── Data records ──

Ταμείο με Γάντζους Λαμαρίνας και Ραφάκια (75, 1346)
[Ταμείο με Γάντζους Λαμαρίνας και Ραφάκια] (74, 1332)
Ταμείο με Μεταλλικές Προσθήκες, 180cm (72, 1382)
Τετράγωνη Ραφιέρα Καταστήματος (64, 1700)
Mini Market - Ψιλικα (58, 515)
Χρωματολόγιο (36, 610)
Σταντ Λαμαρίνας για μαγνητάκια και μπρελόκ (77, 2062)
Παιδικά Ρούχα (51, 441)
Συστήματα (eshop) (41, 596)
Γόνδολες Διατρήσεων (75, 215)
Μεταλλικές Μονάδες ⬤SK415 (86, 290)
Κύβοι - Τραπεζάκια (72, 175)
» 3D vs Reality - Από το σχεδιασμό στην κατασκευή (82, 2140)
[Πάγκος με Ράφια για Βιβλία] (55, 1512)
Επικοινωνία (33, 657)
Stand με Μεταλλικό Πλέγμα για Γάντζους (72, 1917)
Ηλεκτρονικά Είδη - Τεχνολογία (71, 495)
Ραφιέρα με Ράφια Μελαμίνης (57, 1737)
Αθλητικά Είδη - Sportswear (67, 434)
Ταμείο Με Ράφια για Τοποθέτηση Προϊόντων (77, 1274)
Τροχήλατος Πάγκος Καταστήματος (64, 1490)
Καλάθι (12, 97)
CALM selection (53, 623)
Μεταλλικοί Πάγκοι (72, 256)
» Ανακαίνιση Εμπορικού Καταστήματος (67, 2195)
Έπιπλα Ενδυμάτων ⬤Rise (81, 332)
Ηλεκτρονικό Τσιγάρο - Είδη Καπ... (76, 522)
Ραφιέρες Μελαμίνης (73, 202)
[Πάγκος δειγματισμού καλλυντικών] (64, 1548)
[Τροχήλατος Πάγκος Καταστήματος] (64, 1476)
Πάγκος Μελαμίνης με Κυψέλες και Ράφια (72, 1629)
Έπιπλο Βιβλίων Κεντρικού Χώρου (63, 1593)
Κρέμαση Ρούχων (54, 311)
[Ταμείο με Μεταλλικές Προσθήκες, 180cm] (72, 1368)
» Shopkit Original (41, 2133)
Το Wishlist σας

───

Your task. A line belongs in the answer if it contains the word "Γάντζους"; copy every such line from the data above.

Exercise result.
Ταμείο με Γάντζους Λαμαρίνας και Ραφάκια (75, 1346)
[Ταμείο με Γάντζους Λαμαρίνας και Ραφάκια] (74, 1332)
Stand με Μεταλλικό Πλέγμα για Γάντζους (72, 1917)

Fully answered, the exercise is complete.